Nipping prejudice in the bud
Anti-Bullying Week has finished, but that doesn't mean we can just forget about bullying for another year. And it's not just kids who get bullied. The National Union of Teachers believe that a fifth of primary and two thirds of secondary school teachers experience sexist bullying. Sexist jokes and put-downs make female pupils feel degraded too, the NUT said.
Look no further than TMi, the Saturday morning CBBC programme for kids. On 28 October 2006 we heard Caroline and Sam thinking out loud. Caroline wanted to please Sam and wondered how to impress him. "I know, I'll get my bongos out" she thought, before putting a pair of bongos on her lap. Sam looked round at her and thought "nice bongos." Yes, Caroline did get a real pair of bongos out, but the sexism involved was obvious and deliberate.
Last Wednesday I wrote about a teacher forced from his job because of prejudice. Tony Green believed that only visibility would help reduce the problems of homophobia. He can be seen in the video School Matters: Challenging Homophobia.

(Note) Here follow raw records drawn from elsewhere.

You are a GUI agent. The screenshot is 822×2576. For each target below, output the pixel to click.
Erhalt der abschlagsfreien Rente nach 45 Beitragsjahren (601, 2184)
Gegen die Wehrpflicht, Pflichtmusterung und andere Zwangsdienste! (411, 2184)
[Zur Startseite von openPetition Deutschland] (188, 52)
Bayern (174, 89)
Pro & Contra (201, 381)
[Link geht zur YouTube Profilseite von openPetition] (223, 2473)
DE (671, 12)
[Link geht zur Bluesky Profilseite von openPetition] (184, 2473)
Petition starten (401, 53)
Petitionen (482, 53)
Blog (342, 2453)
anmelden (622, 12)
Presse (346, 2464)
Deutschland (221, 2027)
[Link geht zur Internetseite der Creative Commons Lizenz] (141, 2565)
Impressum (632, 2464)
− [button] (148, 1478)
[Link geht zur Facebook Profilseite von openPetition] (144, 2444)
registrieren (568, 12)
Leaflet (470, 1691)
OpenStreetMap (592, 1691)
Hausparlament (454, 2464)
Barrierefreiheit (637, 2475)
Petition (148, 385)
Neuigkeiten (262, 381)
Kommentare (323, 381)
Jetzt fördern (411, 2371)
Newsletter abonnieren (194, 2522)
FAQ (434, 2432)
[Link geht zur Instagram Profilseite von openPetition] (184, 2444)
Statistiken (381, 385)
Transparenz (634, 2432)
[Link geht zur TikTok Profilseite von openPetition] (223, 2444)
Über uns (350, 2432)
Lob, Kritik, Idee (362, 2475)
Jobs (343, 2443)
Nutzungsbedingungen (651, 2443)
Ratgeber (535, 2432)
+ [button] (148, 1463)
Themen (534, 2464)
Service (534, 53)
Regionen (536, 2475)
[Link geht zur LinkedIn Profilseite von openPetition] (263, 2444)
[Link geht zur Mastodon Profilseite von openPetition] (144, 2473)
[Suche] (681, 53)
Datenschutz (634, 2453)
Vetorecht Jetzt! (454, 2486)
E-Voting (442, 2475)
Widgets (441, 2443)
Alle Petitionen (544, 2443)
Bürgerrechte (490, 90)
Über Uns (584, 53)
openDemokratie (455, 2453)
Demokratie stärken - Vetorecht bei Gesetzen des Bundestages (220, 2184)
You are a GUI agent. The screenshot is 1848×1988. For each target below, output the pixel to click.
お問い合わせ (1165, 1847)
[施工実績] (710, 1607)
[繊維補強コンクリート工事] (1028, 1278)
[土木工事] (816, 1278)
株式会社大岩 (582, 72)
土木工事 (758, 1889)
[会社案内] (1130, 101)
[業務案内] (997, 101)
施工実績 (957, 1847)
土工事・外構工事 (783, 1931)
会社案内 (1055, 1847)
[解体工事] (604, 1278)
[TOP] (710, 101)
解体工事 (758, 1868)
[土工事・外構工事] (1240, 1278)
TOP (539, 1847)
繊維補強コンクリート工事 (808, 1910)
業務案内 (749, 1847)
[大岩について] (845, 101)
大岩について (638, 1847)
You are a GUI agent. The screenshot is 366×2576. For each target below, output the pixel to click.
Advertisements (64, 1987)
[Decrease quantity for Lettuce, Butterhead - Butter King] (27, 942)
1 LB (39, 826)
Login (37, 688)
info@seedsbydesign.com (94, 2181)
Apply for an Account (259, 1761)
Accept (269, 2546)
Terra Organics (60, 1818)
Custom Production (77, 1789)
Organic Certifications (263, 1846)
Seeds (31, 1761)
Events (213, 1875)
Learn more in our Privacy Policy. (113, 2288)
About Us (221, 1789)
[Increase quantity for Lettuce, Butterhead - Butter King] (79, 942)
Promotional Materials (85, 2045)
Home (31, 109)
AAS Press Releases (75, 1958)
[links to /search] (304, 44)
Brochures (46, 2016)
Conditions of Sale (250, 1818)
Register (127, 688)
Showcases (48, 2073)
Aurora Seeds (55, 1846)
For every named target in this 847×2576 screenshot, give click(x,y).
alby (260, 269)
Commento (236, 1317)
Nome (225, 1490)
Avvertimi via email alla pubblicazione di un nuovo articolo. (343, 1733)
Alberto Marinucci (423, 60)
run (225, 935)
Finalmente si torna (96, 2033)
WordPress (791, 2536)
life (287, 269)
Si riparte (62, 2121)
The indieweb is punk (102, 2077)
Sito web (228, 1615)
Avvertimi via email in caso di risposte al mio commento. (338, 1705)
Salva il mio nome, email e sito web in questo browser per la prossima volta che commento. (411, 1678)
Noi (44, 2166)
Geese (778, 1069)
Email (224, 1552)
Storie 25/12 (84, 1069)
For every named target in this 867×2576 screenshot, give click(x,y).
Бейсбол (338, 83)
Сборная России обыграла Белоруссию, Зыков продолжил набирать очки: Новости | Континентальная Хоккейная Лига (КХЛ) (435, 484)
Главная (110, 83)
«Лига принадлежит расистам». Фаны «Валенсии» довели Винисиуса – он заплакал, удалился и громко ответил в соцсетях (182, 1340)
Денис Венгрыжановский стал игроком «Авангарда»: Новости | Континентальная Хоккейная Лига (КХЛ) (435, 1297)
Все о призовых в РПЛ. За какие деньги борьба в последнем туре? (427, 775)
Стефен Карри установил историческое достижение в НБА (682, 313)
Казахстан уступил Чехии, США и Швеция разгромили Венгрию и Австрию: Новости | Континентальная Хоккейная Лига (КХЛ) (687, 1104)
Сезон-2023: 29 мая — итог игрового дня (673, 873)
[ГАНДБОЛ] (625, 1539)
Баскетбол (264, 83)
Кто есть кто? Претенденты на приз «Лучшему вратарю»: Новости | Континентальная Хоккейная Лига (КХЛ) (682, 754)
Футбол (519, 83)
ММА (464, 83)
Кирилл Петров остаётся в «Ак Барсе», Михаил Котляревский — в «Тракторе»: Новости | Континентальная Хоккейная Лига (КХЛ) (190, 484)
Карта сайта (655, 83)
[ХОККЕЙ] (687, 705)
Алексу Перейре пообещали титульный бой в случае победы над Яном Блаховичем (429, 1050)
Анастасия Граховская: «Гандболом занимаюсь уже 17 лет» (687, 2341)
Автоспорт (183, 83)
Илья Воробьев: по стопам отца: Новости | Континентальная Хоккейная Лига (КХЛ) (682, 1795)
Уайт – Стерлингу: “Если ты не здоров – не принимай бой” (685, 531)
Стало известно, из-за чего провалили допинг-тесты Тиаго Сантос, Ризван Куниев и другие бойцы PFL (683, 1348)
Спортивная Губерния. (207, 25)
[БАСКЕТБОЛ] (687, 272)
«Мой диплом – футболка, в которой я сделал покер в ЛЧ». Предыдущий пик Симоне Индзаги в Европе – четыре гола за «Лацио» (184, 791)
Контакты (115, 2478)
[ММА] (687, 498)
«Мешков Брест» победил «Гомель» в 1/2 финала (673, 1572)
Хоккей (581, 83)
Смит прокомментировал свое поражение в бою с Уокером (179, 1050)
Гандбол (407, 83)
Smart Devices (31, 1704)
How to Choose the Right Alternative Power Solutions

The government has launched plans to tackle prejudice-based bullying in schools, but CBBC isn't helping by allowing programmes to make sexist jokes, and by Newsround invisibilising lgbt people. Today on TMi a question from a young viewer asking Lil Chris if he was single was followed up by Caroline asking what kind of ladies Chris liked. Teachers are told not to make assumptions about a person's sexual orientation, and nor should CBBC.
CBBC and Newsround could do much more to nip prejudice in the bud.